LANGIT7.ID, Jakarta - International Union for Conservation of Nature mengungkapkan bahwa satwa liar endemik di Indonesia yakni komodo, mengalami perubahan status dari rentan menjadi terancam punah. Hal itu terjadi akibat dampak perubahan iklim dan hilangnya habitat komodo akibat aktivitas manusia.
Melansir Discover Wildlife, Total populasi komodo dewasa diperkirakan tidak lebih dari 1.400 ekor, dibagi menjadi delapan subpopulasi dengan subpopulasi terbesar berisi tidak lebih dari 500 ekor di satu titik.
Meningkatnya suhu global akibat perubahan iklim akan mengakibatkan naiknya permukaan air laut. Para Ahli memperkirakan bahwa habitat yang cocok untuk komodo akan berkurang 30% dalam 45 tahun ke depan.
Komodo di luar kawasan lindung di Pulau Komodo dan sekitarnya terancam oleh aktivitas manusia yang terus berlangsung, seperti ekspansi pertanian, yang mengakibatkan hilangnya habitat komodo.
Direktur Konservasi Zoological Society of London (ZSL) Dr Andrew Terry menyebut terancam punahnya komodo terjadi akibat faktor ekologi dan perubahan iklim banyak diabaikan dalam pengambilan keputusan pemerintah.

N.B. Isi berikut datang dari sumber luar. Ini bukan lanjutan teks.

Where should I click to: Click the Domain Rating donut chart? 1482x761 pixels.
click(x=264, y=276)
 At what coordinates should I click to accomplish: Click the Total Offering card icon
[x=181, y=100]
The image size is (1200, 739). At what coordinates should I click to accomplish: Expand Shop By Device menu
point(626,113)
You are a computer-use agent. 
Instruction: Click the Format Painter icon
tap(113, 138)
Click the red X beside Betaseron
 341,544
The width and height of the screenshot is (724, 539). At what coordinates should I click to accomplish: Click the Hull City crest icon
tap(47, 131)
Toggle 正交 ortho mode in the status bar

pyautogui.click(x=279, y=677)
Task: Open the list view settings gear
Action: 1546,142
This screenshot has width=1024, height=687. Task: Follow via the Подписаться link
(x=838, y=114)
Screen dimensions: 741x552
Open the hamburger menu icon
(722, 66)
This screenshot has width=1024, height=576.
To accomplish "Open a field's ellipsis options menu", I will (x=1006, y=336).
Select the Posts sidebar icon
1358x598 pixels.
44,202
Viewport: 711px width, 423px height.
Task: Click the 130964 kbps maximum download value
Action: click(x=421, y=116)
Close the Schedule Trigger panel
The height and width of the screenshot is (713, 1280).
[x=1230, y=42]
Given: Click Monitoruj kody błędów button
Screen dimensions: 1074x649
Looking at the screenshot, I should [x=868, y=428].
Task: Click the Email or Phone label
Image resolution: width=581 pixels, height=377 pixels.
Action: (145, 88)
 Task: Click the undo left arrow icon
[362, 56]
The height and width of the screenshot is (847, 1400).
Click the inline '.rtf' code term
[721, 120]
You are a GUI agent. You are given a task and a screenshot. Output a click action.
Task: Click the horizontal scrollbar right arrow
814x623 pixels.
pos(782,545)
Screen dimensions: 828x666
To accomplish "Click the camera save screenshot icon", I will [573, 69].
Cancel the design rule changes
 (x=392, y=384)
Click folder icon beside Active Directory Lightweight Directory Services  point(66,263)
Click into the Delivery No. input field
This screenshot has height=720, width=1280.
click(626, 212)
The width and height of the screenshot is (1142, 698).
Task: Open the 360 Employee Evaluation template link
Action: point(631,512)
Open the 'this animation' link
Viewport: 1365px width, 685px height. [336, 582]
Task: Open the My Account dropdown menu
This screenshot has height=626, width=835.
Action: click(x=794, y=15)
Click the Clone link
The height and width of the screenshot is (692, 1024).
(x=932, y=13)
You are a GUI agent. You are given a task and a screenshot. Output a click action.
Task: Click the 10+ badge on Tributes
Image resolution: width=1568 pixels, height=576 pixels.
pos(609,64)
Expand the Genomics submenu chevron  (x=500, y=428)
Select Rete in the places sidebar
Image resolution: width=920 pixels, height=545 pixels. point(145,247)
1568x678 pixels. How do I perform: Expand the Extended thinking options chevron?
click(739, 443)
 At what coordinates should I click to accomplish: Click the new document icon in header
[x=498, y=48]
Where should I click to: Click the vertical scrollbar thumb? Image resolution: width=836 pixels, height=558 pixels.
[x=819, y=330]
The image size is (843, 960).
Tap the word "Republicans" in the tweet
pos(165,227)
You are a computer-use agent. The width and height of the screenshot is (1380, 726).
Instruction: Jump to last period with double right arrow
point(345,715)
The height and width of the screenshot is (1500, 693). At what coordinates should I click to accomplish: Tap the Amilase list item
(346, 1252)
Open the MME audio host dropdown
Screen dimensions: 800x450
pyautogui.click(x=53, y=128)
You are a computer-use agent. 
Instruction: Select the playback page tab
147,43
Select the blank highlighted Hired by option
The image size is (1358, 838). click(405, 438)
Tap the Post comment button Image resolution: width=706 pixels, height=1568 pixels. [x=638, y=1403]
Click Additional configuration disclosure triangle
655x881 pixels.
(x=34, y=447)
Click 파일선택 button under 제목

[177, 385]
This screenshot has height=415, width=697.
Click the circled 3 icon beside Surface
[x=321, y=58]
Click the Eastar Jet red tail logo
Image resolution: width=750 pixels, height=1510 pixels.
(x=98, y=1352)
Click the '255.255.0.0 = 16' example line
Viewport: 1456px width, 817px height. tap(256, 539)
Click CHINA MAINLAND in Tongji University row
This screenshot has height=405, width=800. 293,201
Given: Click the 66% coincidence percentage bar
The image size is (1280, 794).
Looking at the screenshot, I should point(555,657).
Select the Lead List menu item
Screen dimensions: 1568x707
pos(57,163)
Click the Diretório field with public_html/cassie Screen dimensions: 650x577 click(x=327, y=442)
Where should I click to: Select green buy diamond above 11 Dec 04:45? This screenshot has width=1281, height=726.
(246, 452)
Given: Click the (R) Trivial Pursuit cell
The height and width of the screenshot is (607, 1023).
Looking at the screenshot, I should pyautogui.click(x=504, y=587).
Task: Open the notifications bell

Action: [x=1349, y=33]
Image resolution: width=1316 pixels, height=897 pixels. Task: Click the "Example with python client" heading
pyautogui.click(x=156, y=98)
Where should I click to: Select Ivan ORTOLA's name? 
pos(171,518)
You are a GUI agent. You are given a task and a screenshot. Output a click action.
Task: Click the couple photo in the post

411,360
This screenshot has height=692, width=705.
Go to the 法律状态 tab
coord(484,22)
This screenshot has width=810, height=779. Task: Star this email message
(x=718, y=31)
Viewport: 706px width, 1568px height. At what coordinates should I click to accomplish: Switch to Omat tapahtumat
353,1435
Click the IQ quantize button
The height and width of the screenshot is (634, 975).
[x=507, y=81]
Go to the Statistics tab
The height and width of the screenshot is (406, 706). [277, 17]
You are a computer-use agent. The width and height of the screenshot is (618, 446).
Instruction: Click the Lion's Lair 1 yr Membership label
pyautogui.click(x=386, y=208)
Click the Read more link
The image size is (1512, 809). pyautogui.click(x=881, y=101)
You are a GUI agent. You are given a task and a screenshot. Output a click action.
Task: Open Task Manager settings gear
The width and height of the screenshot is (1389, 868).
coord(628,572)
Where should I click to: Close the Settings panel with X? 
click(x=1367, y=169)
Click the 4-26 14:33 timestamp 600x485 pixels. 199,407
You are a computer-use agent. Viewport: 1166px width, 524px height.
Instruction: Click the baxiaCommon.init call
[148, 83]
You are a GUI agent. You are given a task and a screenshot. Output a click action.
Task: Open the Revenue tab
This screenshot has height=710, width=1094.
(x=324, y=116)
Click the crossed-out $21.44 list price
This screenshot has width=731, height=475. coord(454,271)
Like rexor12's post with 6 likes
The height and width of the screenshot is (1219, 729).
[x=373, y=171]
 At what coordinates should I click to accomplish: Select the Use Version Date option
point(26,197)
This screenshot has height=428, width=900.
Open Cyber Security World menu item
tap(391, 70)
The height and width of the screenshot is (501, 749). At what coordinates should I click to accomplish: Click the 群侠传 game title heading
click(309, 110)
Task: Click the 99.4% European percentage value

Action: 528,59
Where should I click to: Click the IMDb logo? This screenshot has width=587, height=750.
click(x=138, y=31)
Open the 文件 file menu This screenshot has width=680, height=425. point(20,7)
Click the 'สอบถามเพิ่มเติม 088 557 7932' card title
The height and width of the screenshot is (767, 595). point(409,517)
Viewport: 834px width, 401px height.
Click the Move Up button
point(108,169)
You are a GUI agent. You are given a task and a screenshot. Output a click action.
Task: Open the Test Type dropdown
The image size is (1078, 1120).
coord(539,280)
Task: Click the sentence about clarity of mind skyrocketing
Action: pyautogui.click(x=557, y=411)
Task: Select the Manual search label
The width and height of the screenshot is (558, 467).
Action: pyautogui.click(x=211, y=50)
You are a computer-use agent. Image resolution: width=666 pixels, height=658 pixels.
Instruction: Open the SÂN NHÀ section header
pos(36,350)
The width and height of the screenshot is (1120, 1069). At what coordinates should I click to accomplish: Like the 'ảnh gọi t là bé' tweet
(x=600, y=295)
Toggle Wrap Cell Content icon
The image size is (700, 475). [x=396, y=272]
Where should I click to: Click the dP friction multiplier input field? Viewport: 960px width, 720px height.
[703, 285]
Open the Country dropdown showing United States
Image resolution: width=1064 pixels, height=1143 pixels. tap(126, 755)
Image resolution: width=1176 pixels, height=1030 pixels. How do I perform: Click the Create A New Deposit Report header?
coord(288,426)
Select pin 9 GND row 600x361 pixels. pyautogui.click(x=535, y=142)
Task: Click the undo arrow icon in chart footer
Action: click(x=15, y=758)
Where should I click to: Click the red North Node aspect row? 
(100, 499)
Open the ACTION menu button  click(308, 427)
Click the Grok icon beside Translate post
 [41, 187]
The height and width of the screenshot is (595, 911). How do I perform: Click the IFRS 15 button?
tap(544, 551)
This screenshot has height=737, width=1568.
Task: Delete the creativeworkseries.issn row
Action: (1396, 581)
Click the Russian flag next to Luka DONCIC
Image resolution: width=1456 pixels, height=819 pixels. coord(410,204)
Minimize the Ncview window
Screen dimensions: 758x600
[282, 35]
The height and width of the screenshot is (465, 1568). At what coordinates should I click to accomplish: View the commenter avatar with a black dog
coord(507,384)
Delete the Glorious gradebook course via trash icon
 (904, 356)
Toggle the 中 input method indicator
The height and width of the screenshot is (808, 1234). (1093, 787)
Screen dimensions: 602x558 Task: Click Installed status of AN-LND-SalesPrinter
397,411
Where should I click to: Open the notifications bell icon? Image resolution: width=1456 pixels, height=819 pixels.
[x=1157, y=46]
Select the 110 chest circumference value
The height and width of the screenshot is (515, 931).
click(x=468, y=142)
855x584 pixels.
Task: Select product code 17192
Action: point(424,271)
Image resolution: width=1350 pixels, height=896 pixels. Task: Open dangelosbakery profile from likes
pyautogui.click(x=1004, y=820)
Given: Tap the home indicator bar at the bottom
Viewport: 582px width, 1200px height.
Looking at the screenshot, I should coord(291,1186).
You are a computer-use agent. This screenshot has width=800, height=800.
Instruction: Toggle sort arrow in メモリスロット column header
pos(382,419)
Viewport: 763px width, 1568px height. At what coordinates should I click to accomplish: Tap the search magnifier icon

“Persoalan bahwa hewan prasejarah ini telah bergerak satu langkah lebih dekat ke kepunahan, sebagian karena perubahan iklim sangat menakutkan, dan harus ada seruan lebih lanjut agar faktor ekologi ditempatkan di jantung semua pengambilan keputusan," Andrew Terry, dilansir dari Discover Wildlife, Kamis (9/9/2021).